* **Data for processing**
══════

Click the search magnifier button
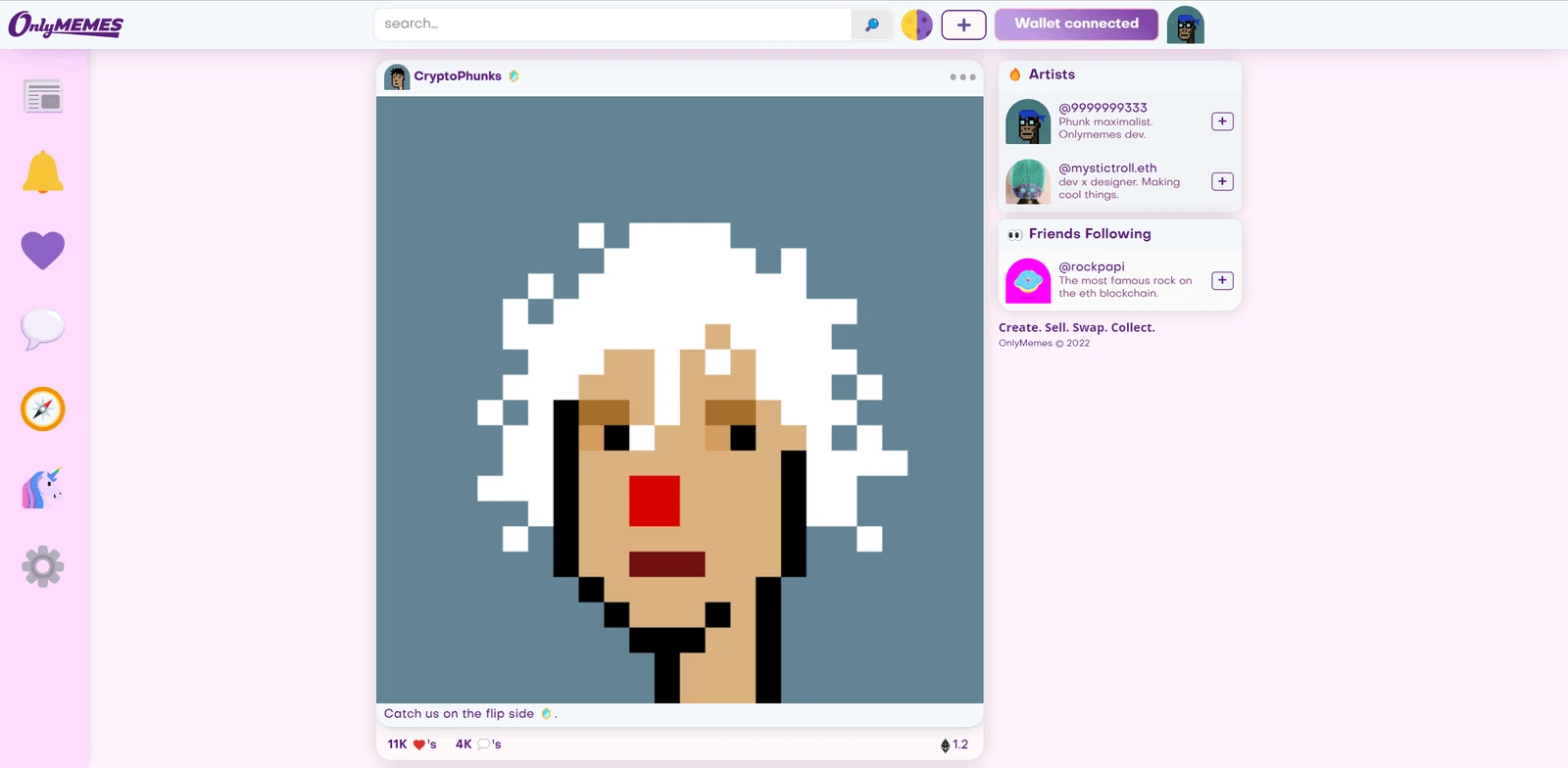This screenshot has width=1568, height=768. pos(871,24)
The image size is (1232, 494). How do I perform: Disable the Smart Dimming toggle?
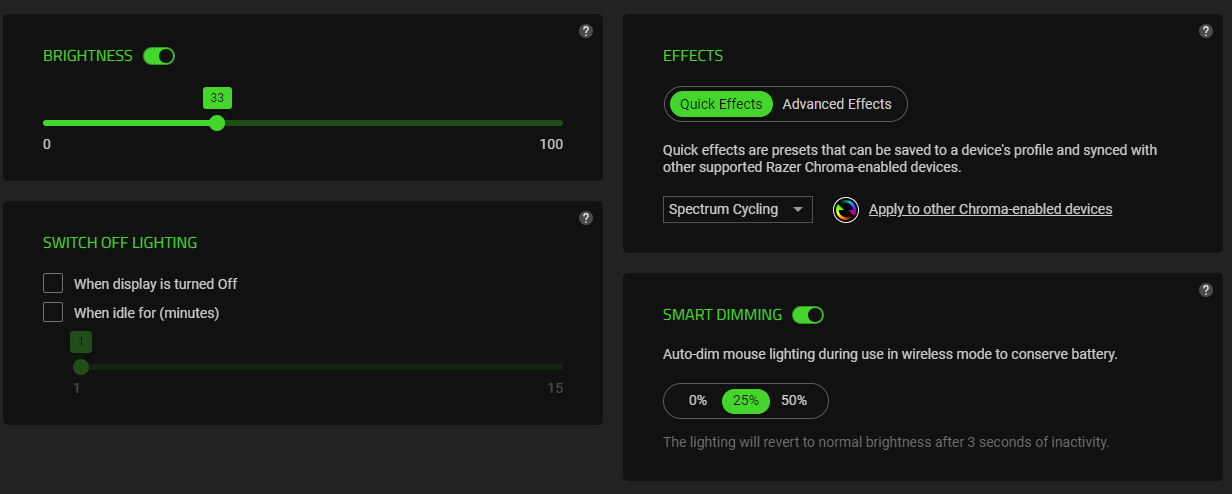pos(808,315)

══════

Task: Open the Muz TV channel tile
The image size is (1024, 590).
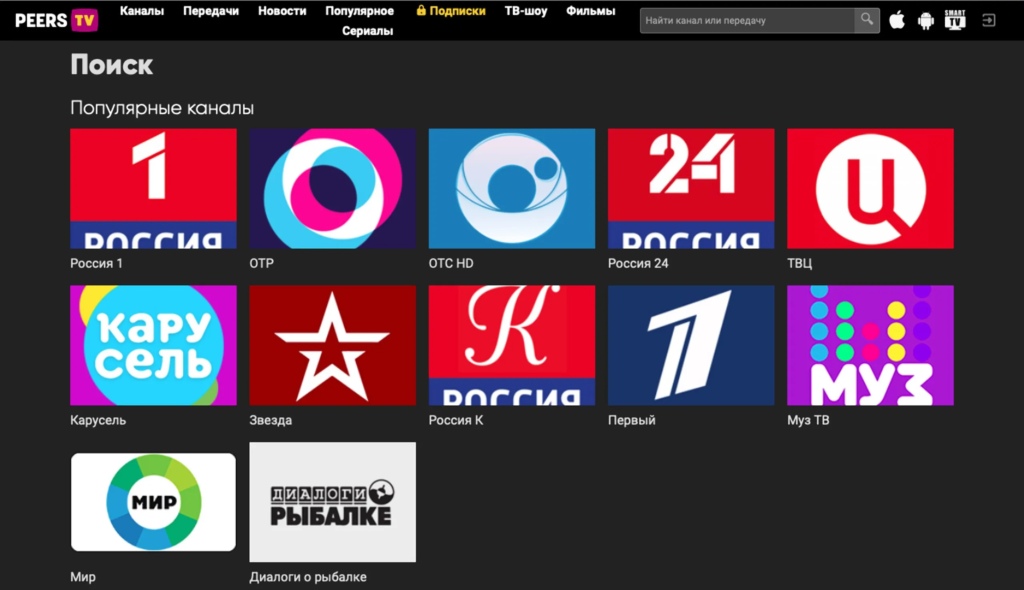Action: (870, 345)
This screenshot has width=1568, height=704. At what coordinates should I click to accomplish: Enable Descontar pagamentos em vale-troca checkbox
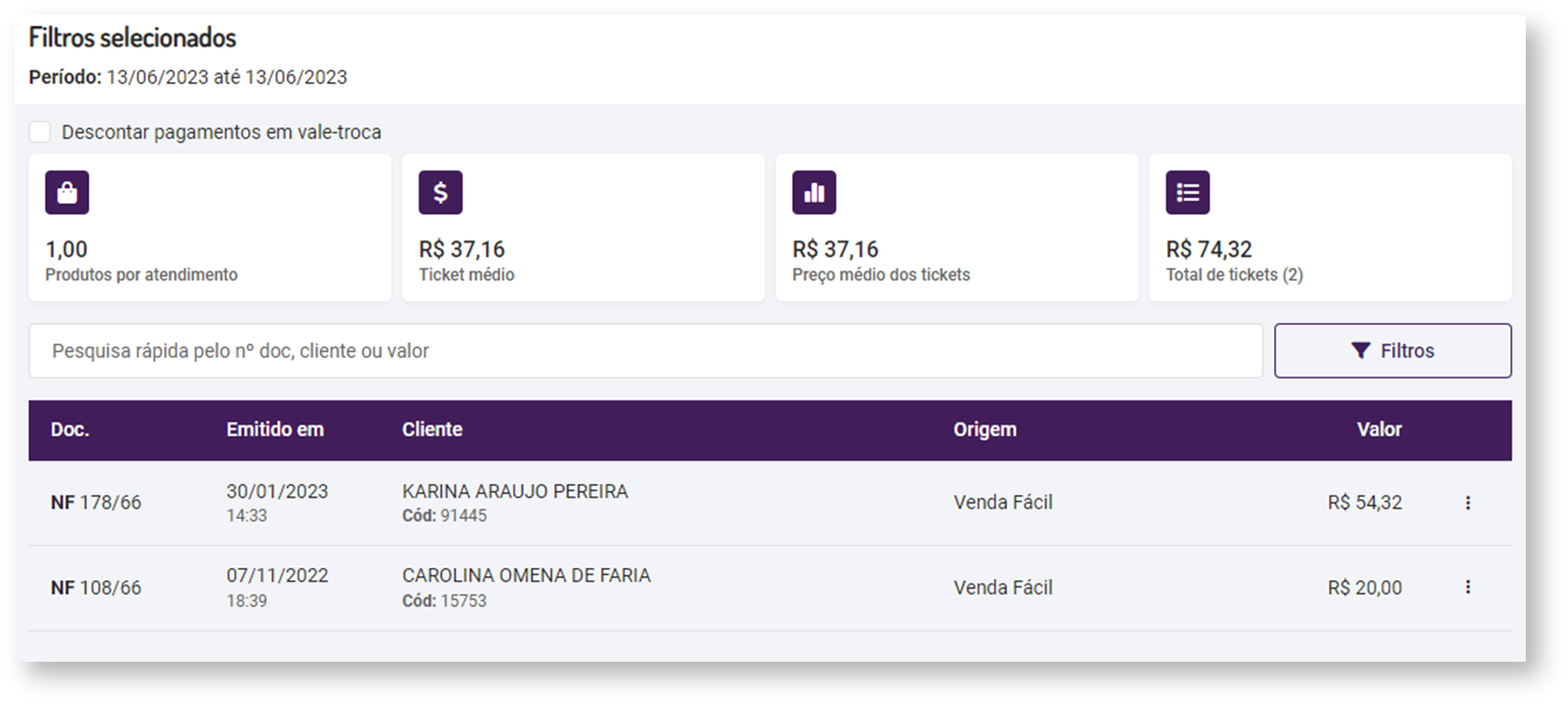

══════

* **Assignment**
The answer must be the lines above from the one containing "Task: Open the Muz TV channel tile" through the one containing "This screenshot has width=1568, height=704.", reproduced exactly, with no pictures and nothing else.

* **Exercise answer**
Task: Open the Muz TV channel tile
The image size is (1024, 590).
Action: (870, 345)
This screenshot has width=1568, height=704. At what coordinates should I click to accomplish: Enable Descontar pagamentos em vale-troca checkbox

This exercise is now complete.